Anymore info available on this shoot? I am wanting to start shooting some indoor, any help is appreciated

Milsy


----------



## Bigjono (Apr 21, 2009)

Where is it held?


----------



## CLASSICHUNTER (May 20, 2005)

Sudbury Ontario


----------



## JDoupe (Dec 9, 2006)

March madness is held in Sudbury on the 16th of March. It is hosted by the Onaping falls archery Club at a local school and is one of the best indoor shoots that I have been to in the province.

It has several moving targets including the famous running elk.

It has a great lunch that is included with the price of the shoot and there are great door prizes donated for the shoot.

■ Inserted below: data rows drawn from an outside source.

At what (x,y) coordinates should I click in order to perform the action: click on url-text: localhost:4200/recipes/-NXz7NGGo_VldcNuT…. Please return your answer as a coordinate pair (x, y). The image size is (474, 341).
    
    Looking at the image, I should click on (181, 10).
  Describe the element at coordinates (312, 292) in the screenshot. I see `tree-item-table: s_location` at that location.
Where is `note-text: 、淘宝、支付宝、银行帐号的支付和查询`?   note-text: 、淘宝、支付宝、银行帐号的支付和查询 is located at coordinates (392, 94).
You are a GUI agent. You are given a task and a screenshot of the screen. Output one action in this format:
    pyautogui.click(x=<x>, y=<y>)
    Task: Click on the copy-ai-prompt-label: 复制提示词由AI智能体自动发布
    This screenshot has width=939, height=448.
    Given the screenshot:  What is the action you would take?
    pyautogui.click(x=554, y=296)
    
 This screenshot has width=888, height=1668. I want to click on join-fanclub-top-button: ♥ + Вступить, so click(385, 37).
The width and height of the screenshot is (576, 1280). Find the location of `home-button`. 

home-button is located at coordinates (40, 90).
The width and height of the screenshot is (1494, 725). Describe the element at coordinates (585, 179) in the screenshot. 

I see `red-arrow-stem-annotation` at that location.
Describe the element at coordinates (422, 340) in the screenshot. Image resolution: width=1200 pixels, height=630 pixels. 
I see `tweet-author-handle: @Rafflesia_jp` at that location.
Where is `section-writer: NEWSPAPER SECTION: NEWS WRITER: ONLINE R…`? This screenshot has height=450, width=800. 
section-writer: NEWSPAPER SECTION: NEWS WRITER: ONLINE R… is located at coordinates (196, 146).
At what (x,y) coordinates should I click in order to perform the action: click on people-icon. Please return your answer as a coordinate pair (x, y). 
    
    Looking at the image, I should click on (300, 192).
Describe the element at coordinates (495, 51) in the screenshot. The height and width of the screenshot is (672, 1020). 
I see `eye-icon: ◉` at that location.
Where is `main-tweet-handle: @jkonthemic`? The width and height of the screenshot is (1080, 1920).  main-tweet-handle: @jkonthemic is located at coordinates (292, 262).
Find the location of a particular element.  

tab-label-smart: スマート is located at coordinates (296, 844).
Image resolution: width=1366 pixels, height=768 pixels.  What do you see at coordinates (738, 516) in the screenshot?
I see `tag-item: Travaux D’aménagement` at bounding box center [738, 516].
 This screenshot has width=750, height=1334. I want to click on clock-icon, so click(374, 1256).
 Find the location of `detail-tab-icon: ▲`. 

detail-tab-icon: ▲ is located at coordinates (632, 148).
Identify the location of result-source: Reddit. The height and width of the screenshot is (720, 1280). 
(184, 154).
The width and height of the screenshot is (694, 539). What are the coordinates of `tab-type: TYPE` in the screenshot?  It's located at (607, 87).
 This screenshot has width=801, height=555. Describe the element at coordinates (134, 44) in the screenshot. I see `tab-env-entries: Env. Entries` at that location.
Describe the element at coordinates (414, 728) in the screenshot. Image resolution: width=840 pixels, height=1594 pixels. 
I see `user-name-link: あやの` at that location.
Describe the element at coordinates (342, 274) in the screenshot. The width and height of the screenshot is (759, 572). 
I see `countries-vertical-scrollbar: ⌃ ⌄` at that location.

Number fluctuate but normally there is North of 100 shooters. I plan on being there this year as I ended up missing last year. Hope to see many of you there! I will let Al post all the other details such as address, times and such.


----------



## Bigjono (Apr 21, 2009)

CLASSICHUNTER said:


> Sudbury Ontario


Ok thanks, too far for me


----------



## Flip68 (Mar 21, 2011)

ttt


----------



## Flip68 (Mar 21, 2011)

ttt


----------



## #1 big archer (Mar 21, 2008)

Well it's official! We are going to have a APA bow to raffle off at the March Madness.
Thank You! Life Time Sports for hooking us up again!


----------



## #1 big archer (Mar 21, 2008)

Mach 16th is or annual indoor comp.

For all of you that are comming from out of town for the March Madness indoor 3D comp.
We have the same deal as last year at the Quality Inn, 80$ plus tax.
To get the deal you have registure under March Madness


----------



## BowWhisper (Mar 2, 2010)

Me and the crew will be heading up there this year looking forward to shooting the elk


----------



## Flip68 (Mar 21, 2011)

few weeks to go


----------



## #1 big archer (Mar 21, 2008)

We have 10 dys left before the comp.


----------